What if he had killed Ned or actually raped Nancy in the belief that he wouldn’t have to live with the consequences?
You know I don’t think I’ve ever had deja vu before.
We heard you the first time.
I have my own question about this movie. On the first day, he takes his time getting up, goes downstairs and has breakfast and talks to the innkeepers, and then goes outside and runs into Ned. On the second day, he runs straight outside and runs into Ned again at the exact same place…is this a big plot hole, or was Ned standing on that street for 20 minutes?
I think it’s actually the third day when he’s rushing around. On the second day, he’s befuddled and irritated, but is still going though the day’s events the same way, more or less, as he did on the first day.
But to answer your question — yes, I think the writers made a little mistake here. When Phil is rushing around on the morning of the third day, he shouldn’t encounter the fat guy at the same place on the stairs (or even encounter him at all), and similarly he shouldn’t encounter Ned in the town square in the same place (or at all).
Another nitpick: he wakes up at 6:00 and it’s light outside! It’s always pitch dark at that hour on February 2.
A wizard did it.
What if he had? He did lots of things because he was pretty certain he wouldn’t have to live with the consequences. Like getting thrown in jail for example.
Well, he wouldn’t have turned out to be a saint, as the previous poster suggested. And since his release from the cycle seemed to depend on his finding love and redemption, could he have ever found either after such acts, and thus would he have ever gotten out?
Has anyone ever read a back story or behind-the-scenes story that says how many times Bill’s character was to have relived Groundhog’s Day? (Yes, I know that the movie doesn’t say.)
I read the original script in some magazine some time ago…there were scenes in it in which he measured his days by going to the public library, starting at the very first shelf, and reading one page a day. Throughout the movie there would be glimpses of him standing in the shelves reading a page, moving further along the shelves, and by the end of the movie, he was near the back of the library.

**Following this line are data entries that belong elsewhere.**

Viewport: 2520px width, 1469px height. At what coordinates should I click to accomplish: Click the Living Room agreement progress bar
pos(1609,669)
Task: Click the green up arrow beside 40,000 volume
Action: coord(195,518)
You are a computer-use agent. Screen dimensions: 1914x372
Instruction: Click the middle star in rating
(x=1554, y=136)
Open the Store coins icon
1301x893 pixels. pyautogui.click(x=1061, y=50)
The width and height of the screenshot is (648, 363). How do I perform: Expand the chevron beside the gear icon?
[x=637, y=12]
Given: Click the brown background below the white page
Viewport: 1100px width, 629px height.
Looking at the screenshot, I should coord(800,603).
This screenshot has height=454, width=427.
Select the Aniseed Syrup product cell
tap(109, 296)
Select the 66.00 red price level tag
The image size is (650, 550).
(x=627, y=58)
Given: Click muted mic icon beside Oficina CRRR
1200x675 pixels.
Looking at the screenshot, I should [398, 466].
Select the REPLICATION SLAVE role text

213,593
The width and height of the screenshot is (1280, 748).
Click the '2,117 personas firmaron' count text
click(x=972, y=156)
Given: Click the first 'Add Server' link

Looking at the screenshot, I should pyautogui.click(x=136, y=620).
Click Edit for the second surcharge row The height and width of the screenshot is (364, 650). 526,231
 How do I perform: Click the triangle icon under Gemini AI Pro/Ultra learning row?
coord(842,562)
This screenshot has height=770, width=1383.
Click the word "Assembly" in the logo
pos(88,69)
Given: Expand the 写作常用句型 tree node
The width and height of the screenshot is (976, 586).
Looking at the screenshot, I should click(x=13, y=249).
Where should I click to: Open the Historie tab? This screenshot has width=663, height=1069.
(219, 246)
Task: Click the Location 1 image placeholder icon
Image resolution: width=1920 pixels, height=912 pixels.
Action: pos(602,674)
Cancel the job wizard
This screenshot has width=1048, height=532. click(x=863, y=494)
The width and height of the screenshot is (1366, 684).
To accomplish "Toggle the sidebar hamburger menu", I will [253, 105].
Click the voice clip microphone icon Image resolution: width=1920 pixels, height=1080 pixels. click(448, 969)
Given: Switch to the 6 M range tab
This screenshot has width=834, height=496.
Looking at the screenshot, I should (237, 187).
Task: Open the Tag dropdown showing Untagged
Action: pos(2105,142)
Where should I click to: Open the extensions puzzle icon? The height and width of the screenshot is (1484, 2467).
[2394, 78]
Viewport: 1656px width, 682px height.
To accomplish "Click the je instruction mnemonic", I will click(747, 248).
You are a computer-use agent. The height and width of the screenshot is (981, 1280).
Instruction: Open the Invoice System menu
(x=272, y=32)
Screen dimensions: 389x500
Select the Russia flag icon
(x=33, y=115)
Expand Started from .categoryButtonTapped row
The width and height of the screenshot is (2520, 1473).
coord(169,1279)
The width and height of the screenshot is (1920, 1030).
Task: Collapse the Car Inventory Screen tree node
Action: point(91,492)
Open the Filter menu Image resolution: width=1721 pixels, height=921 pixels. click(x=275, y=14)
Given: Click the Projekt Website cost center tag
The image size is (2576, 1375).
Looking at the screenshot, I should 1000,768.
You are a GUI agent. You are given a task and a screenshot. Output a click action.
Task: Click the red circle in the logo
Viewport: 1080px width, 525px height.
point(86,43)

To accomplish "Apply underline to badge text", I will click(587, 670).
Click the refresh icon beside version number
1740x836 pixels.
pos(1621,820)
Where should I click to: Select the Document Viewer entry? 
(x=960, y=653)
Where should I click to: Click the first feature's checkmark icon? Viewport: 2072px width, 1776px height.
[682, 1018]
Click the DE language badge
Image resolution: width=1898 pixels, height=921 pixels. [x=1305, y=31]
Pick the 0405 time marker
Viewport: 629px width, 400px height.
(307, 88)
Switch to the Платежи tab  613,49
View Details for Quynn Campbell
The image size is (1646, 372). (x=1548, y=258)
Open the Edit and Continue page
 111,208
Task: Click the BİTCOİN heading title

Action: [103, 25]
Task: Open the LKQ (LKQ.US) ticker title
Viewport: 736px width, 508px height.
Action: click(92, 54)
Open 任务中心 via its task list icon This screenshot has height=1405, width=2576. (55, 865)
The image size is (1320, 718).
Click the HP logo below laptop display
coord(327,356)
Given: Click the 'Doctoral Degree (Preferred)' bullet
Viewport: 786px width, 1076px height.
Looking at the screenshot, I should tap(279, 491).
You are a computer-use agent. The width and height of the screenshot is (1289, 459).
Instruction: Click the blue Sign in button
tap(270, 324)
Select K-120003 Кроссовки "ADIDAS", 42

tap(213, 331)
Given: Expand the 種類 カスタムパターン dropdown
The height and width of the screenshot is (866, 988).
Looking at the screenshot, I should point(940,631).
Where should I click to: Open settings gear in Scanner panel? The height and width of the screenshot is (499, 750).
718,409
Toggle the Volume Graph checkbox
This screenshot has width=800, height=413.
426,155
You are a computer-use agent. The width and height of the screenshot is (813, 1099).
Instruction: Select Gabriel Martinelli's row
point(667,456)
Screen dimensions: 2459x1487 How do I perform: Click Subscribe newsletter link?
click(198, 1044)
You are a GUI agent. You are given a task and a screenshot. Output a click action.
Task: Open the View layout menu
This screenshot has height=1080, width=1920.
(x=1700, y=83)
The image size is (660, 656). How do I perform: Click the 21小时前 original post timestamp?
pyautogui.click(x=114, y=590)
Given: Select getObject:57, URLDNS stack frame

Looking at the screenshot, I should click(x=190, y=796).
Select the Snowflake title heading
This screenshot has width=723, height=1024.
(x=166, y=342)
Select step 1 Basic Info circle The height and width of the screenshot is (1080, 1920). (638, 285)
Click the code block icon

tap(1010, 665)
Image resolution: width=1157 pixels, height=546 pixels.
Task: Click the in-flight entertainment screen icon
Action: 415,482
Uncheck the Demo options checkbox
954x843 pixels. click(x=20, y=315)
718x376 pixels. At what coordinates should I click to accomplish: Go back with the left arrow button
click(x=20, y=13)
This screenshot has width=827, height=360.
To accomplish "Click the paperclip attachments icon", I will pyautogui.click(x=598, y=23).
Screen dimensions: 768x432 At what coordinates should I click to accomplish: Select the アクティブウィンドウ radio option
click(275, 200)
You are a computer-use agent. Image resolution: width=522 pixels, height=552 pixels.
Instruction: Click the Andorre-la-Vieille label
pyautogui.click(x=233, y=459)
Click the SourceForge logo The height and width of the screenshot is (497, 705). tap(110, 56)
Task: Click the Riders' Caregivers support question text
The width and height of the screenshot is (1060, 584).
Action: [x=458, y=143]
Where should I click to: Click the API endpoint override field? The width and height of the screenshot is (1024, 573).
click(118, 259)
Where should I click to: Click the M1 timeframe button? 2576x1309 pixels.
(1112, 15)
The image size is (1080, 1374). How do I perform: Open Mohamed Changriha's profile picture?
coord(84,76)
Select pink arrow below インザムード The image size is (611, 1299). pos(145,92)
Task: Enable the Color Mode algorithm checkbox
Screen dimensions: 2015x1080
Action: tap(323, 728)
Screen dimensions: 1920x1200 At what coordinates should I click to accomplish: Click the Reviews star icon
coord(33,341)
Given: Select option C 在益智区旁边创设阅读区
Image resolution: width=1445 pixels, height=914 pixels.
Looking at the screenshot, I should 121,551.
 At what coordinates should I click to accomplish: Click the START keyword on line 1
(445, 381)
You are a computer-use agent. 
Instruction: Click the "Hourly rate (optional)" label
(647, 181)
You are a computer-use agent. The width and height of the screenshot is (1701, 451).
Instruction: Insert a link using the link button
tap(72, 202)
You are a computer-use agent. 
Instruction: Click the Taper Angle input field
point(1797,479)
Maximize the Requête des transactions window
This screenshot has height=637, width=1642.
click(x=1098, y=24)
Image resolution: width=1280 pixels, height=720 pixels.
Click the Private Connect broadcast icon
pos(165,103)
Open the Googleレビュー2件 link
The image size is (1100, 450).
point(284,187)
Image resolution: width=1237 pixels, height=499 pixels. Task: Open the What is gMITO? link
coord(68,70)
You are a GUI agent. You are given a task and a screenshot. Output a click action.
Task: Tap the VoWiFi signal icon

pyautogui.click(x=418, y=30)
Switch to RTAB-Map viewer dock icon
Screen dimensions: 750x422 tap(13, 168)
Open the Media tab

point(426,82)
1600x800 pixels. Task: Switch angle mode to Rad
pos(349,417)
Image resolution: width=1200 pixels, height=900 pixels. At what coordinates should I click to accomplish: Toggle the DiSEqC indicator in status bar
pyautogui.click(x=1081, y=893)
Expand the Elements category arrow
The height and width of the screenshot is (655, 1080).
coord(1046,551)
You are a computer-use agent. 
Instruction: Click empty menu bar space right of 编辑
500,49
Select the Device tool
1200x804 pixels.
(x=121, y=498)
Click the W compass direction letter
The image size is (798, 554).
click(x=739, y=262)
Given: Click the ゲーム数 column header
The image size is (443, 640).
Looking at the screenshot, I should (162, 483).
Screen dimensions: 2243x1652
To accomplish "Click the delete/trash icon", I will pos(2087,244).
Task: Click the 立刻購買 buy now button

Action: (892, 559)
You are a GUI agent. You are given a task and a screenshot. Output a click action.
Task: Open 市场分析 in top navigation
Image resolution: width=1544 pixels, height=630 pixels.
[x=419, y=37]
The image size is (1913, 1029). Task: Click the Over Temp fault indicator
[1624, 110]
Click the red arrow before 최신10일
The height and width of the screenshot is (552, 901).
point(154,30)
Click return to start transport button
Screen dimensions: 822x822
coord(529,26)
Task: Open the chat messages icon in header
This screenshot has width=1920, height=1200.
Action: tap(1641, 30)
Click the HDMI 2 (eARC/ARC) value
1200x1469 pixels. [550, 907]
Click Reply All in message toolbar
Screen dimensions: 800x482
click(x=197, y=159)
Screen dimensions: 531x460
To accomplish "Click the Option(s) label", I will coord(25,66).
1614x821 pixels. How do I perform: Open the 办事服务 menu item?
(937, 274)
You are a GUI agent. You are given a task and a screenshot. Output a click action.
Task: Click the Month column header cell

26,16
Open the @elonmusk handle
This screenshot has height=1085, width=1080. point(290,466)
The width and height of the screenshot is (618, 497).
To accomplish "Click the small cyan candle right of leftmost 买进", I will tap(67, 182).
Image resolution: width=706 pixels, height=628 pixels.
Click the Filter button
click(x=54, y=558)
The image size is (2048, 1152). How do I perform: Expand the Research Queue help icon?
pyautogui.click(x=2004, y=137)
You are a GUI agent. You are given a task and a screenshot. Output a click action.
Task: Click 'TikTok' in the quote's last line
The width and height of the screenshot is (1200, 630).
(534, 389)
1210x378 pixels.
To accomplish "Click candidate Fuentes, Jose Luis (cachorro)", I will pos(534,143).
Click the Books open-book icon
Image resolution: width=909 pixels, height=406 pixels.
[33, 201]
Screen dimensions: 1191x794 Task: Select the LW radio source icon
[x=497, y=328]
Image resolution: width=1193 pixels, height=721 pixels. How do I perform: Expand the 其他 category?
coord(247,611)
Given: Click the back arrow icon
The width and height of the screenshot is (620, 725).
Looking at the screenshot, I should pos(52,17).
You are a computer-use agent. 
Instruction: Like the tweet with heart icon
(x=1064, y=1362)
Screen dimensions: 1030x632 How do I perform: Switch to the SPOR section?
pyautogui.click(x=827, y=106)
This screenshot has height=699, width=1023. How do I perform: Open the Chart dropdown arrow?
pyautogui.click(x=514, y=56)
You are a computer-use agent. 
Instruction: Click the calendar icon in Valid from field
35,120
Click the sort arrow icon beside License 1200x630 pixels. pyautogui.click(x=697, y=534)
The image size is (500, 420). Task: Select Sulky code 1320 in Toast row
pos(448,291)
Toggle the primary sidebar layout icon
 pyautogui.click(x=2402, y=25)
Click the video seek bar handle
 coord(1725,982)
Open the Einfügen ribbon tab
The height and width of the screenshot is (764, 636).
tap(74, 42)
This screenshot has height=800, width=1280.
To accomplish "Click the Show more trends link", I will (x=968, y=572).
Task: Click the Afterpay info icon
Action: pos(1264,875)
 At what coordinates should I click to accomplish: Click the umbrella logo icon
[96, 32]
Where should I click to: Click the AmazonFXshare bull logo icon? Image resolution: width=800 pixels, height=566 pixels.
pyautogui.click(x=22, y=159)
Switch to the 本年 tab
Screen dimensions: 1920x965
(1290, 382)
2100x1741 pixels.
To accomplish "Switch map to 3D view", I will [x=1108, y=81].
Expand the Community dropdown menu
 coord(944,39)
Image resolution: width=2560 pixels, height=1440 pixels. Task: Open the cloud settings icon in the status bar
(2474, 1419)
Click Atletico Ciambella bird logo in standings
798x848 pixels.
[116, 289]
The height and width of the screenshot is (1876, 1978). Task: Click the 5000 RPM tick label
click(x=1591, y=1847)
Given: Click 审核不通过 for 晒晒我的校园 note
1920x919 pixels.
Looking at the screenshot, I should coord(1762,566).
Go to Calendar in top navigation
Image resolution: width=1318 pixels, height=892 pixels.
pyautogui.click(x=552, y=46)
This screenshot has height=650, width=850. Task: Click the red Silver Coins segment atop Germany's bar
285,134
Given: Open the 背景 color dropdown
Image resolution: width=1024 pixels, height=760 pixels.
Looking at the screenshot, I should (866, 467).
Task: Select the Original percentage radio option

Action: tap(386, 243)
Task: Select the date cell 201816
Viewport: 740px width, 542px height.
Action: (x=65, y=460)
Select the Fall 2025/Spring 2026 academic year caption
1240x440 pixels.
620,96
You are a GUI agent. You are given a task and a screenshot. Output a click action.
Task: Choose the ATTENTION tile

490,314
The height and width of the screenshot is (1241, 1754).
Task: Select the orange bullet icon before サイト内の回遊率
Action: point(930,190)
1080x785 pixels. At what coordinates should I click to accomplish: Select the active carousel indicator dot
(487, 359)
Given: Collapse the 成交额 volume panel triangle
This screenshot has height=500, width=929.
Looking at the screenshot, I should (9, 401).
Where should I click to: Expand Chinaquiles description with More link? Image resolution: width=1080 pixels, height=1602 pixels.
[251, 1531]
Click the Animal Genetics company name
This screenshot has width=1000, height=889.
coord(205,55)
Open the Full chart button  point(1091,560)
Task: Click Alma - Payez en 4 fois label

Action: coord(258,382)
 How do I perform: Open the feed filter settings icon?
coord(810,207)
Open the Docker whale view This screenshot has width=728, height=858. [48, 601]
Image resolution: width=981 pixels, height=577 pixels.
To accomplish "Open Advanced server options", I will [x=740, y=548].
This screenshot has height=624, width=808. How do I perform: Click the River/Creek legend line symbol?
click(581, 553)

The implication of that is far, far more than 10,000 years, though.
That’s 7,300 500-page books. Perhaps it’s a small library.
Is that all?
There’s a scene where he repeatedly gets his face slapped, each one on a different day. Are those included in the 34?
I think he went through all the books in the hotel, not the public library.
I realize I’m overthinking it way too much, but it occurred to me (after the first few times watching it), that Phil’s body restarts itself the way it was almost identically to the way it was on the first February 2.
Almost.
While he can’t hurt himself, kill himself, age, etc. – he retains the memories from all prior days. I’m no brain expert, but that’s got to mean that something is different with his brain structure. Neural activity, patterns, whatever. I’m also pretty sure that whatever the brain’s capacity for information storage is, it isn’t infinite.
No one’s ever lived 10,000 years, so it’s not clear what would happen to his memory, but it’s entirely possible he would have forgotten everything about the 40-odd years prior to his 10,000 year exile. Including why he was there, what a groundhog was, and even the fact that what was happening to him wasn’t completely normal. When he finally got out of the loop his first thought should have been WHAT THE CRAP IS HAPPENING TO ME?
Not to mention every repetition of that particular sequence of events (his “perfect date”). First he has to finesse every detail of the day (he even learns French, for Og’s sake!), to get to the point where the date is perfect. It’s only after that that he gets his face slapped during about a year.
I could have sworn that we’ve discussed this before.